Asal muasal aku tertarik mengunjungi China sebenarnya cukup simpel. Sepanjang tahun 2024, banyak konten reels maupun tiktok tentang wisata China yang membanjiri FYP-ku. Awalnya aku cuma scroll-scroll iseng, tapi kok lama-lama jadi sering banget muncul video yang menunjukkan tangga-tangga yang membelah gunung-gunung berkabut, desa-desa tradisional yang sepi tapi luar biasa indah, padang rumput luas yang seakan-akan dekat banget dengan awan, kota modern dengan lampu warna-warni futuristik, pegunungan berwarna-warni dan pegunungan yang mirip latar film Avatar.
Perasaanku waktu nonton tentu aja terkagum-kagum.
"Lho, ini beneran ada di dunia nyata? Dan itu… di China?!"
Serius, vibe-nya tuh nggak main-main. Ada yang keliling naik kereta gantung menembus awan di Zhangjiajie, ada yang eksplor desa-desa cantik seperti Wuyuan atau Xidi, terus ada juga yang jalan-jalan malam di kota Chongqing atau Chengdu yang suasananya kayak gabungan antara cyberpunk dan budaya tradisional. Belum lagi kalau lihat jalan setapak di puncak gunung Huashan yang ekstrem tapi cantik banget—surreal, kayak dunia fantasi. Dan entah kenapa, narasi tentang China yang selama ini kudengar—yang katanya ribet, susah, atau penuh batasan—kayak bertolak belakang banget sama apa yang aku lihat dari para konten kreator. Mereka dengan santai bisa naik kereta cepat, jajan di night market, dan interaksi sama warga lokal yang kelihatan ramah dan helpful.
Dari situ muncul rasa penasaran: "Aku harus lihat sendiri nih. Bener nggak sih seindah itu? Se-tidak nyata itu pemandangannya?"
Dan karena aku tipe orang yang nggak bisa puas cuma dengan nonton, akhirnya China resmi menjadi tempat yang kukunjungi tahun 2025 ini. Dan karena aku suka tujuan antimainstream, serta lokasinya sudah berdekatan dengan China - sayang banget untuk dilewatkan - maka aku memutuskan untuk menambahkan juga Mongolia ke dalam perjalanan ini.
Selanjutnya aku pun mulai serius mencari tahu tentang kota mana aja ya yang cocok buat aku kunjungi? Aku sadar banget, minat wisataku lebih ke alam yang dramatis, budaya lokal yang kental, dan sejarah. Jadi aku butuh destinasi yang bukan cuma cantik di kamera, tapi juga punya cerita dan nuansa.

- [BAGIAN LATIHAN]
A – Ketik ulang bagian tulisan perjalanan ke China, dimulai dari "Dan karena aku tipe" dan terus sampai "dalam perjalanan ini.".
B – Lanjutkan tulisan perjalanan ke China ini dari titik terakhir yang ditampilkan.
Baris-baris di bawah ini diambil dari sumber yang berbeda.

- [BAHAN YANG DIBERIKAN]
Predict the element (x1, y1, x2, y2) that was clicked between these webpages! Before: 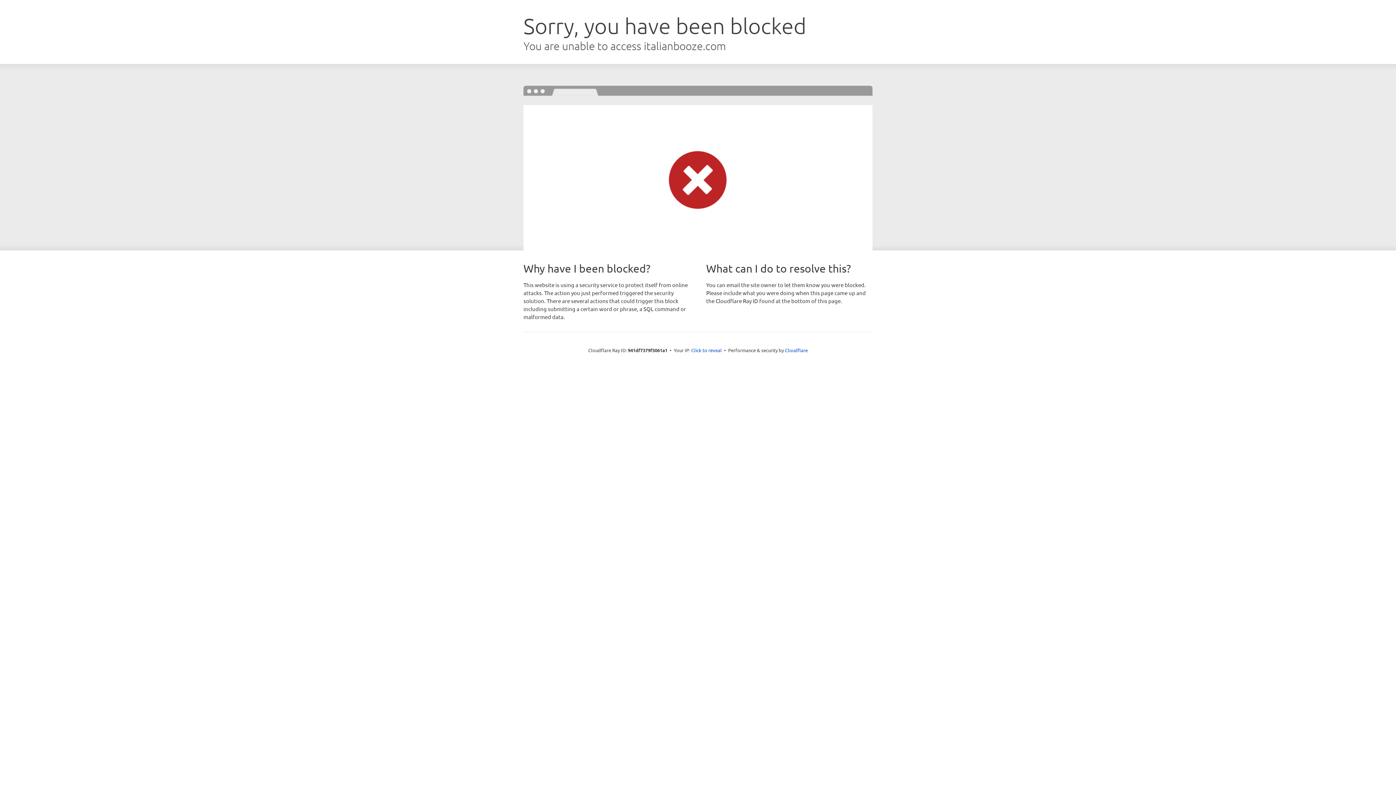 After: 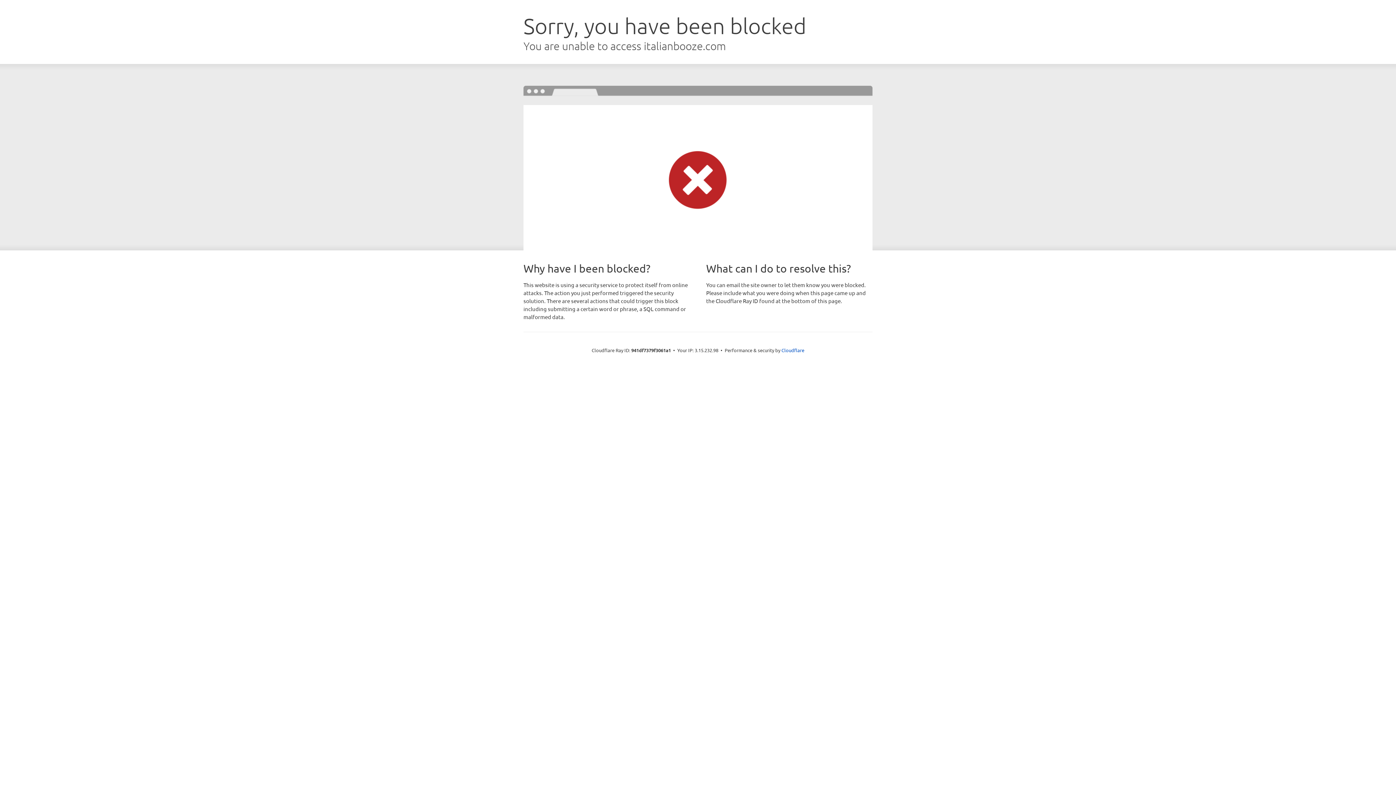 Action: label: Click to reveal bbox: (691, 346, 722, 353)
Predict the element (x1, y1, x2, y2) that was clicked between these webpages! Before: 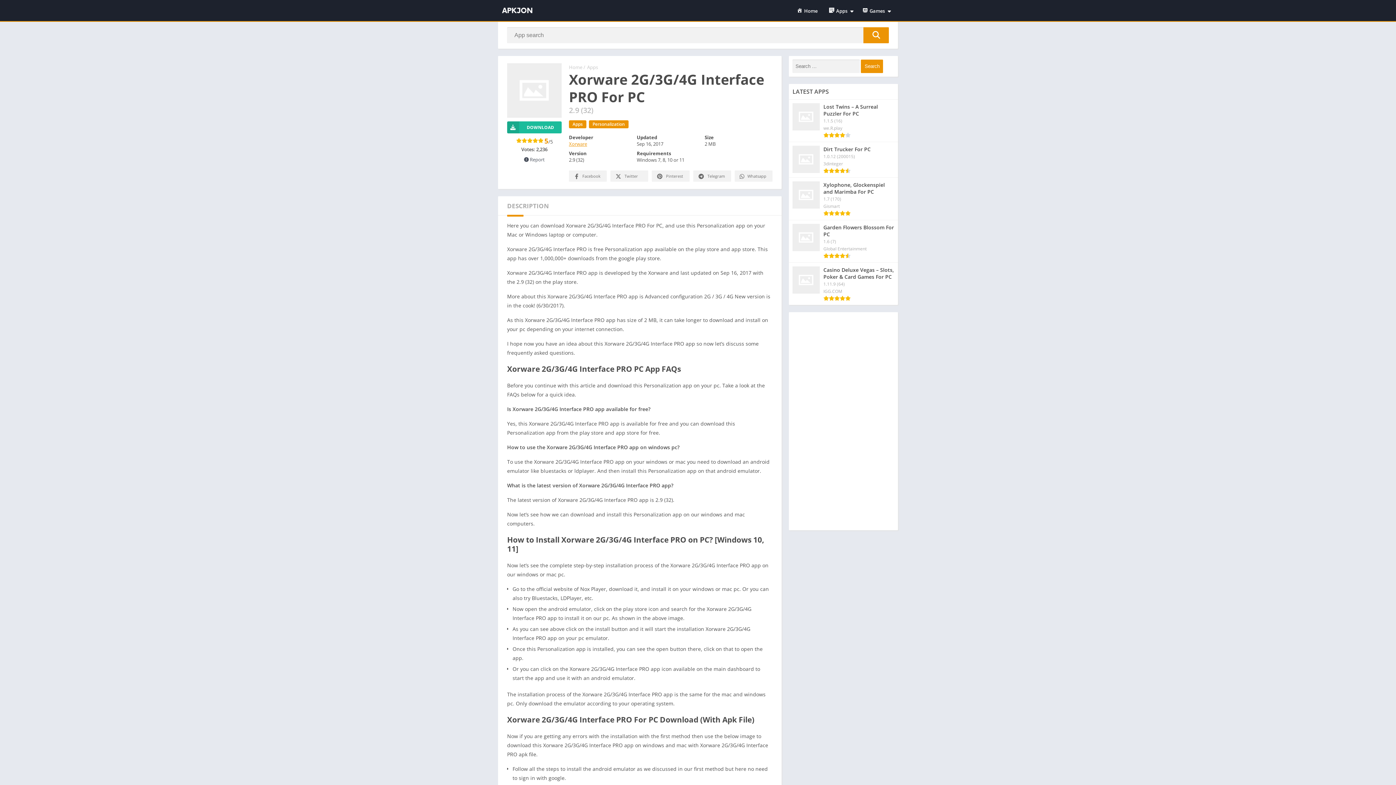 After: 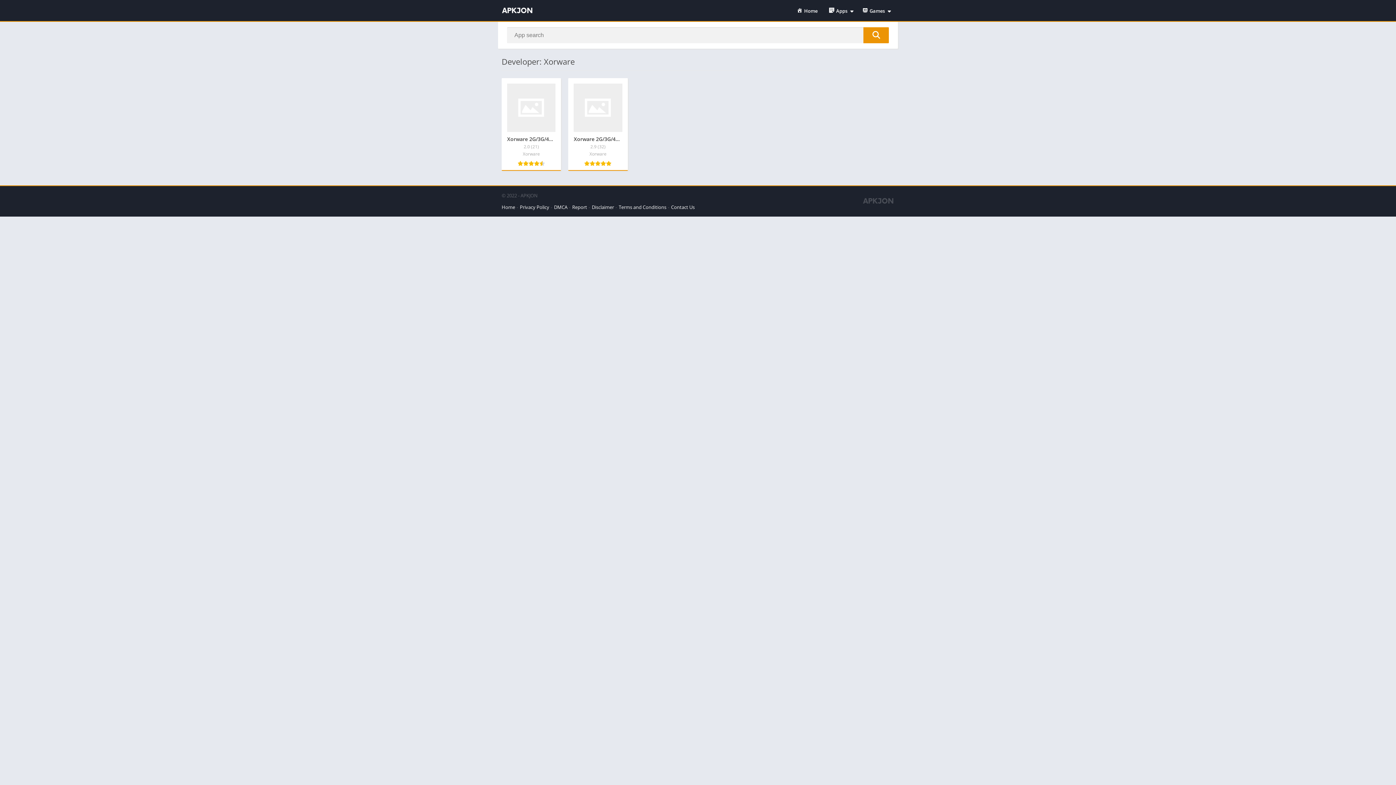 Action: bbox: (569, 140, 587, 147) label: Xorware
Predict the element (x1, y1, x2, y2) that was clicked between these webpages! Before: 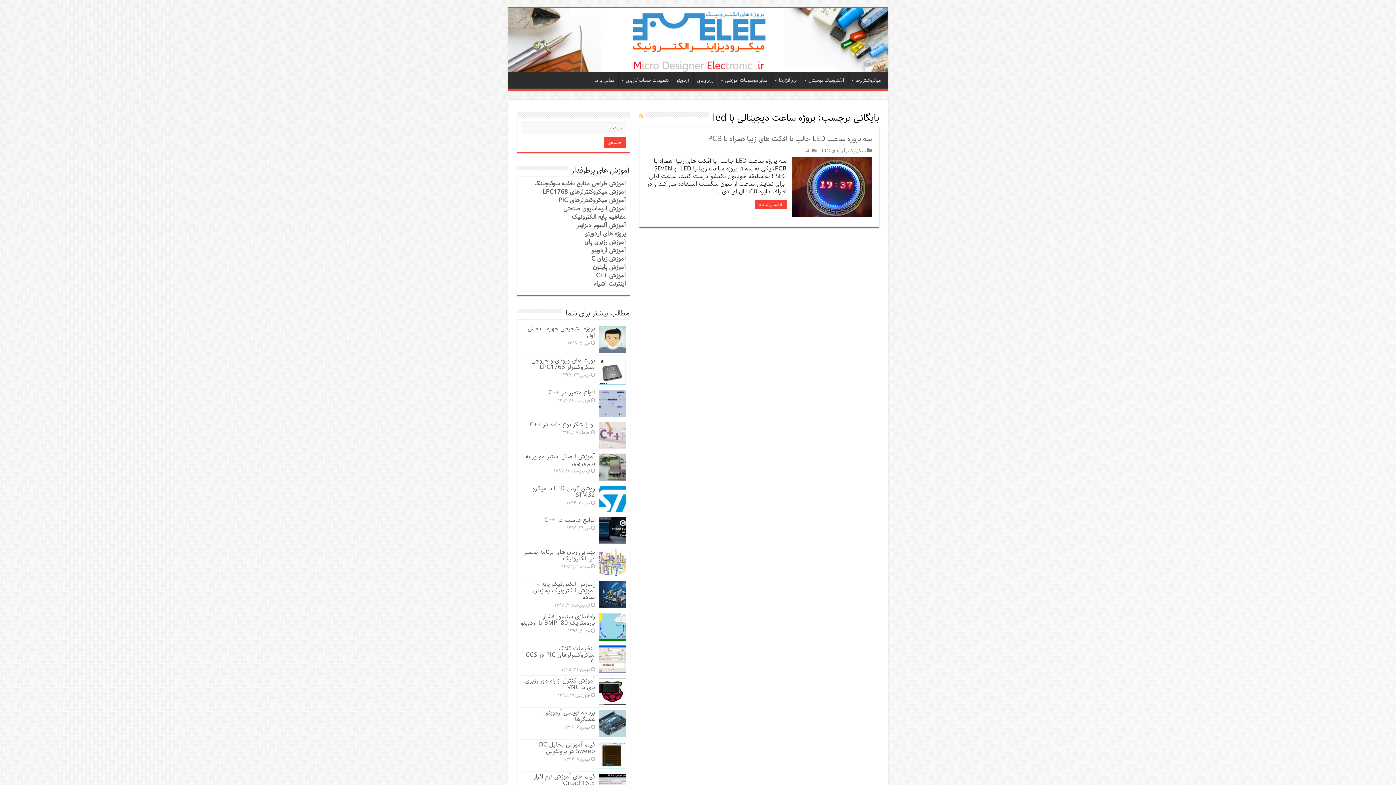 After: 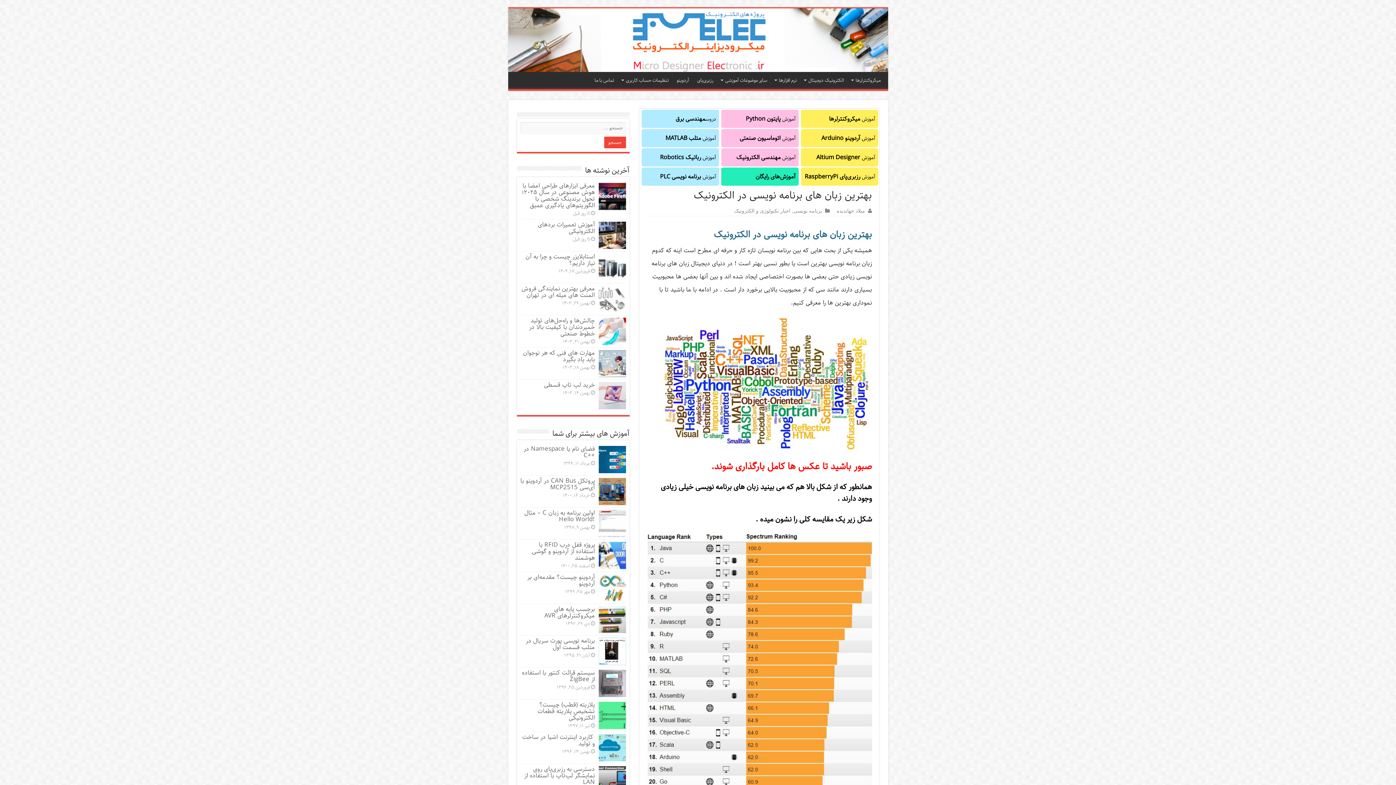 Action: bbox: (598, 549, 626, 576)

- [JAWABAN TIAP TUGAS]
A –
Dan karena aku tipe orang yang nggak bisa puas cuma dengan nonton, akhirnya China resmi menjadi tempat yang kukunjungi tahun 2025 ini. Dan karena aku suka tujuan antimainstream, serta lokasinya sudah berdekatan dengan China - sayang banget untuk dilewatkan - maka aku memutuskan untuk menambahkan juga Mongolia ke dalam perjalanan ini.

B –
Setelah beberapa minggu mengulik—dari nonton vlog, baca blog, sampai buka-buka peta digital dan rute kereta—akhirnya aku menyusun draft rencana perjalananku ke China, dan ini destinasi awal yang kupilih:
1. Zhangjiajie
Udah pasti masuk daftar teratas. Pemandangannya kayak dunia lain—gunung batu menjulang tinggi, kabut tipis yang melayang di antara tebing, dan jembatan-jembatan kaca yang bikin lutut gemeter. Tempat ini katanya jadi inspirasi dunia Pandora di film Avatar, dan dari video-video yang aku tonton, suasananya memang kayak negeri dongeng. Alamnya luar biasa, dan cocok banget buat aku yang suka mendaki atau sekadar eksplor tempat-tempat yang bikin speechless.
2. Shaolin Temple
Sebagai pecinta budaya dan spiritual, aku nggak mungkin melewatkan kunjungan ke Kuil Shaolin, yang terletak di kaki Gunung Song, provinsi Henan. Tempat ini nggak cuma terkenal sebagai pusat seni bela diri legendaris, tapi juga punya sejarah panjang sebagai biara Buddha Chan (Zen). Aku ingin melihat langsung para biksu Shaolin berlatih kungfu, mengunjungi kuil tua yang tenang, serta menjelajah Pagoda Forest, kompleks pemakaman kuno yang ikonik. Tempat ini adalah perpaduan antara kekuatan fisik dan ketenangan batin—kombinasi yang sangat menarik buatku.
3. Beijing
Sebenarnya aku sudah pernah mengunjungi Beijing pada tahun 2017, tapi tetap saja kota ini masuk lagi ke daftar. Kenapa? Karena masih banyak tempat yang dulu belum sempat aku jelajahi. Dan jujur aja, aku juga nggak masalah balik lagi ke Tembok Besar China—buatku, pemandangannya tetap luar biasa walau dikunjungi lebih dari sekali. Selain itu, Beijing jadi titik strategis karena dari sinilah aku akan terbang menuju Mongolia. Jadi sekalian saja aku sempatkan eksplor ulang—mungkin kali ini dengan sudut pandang berbeda dan itinerary yang lebih santai.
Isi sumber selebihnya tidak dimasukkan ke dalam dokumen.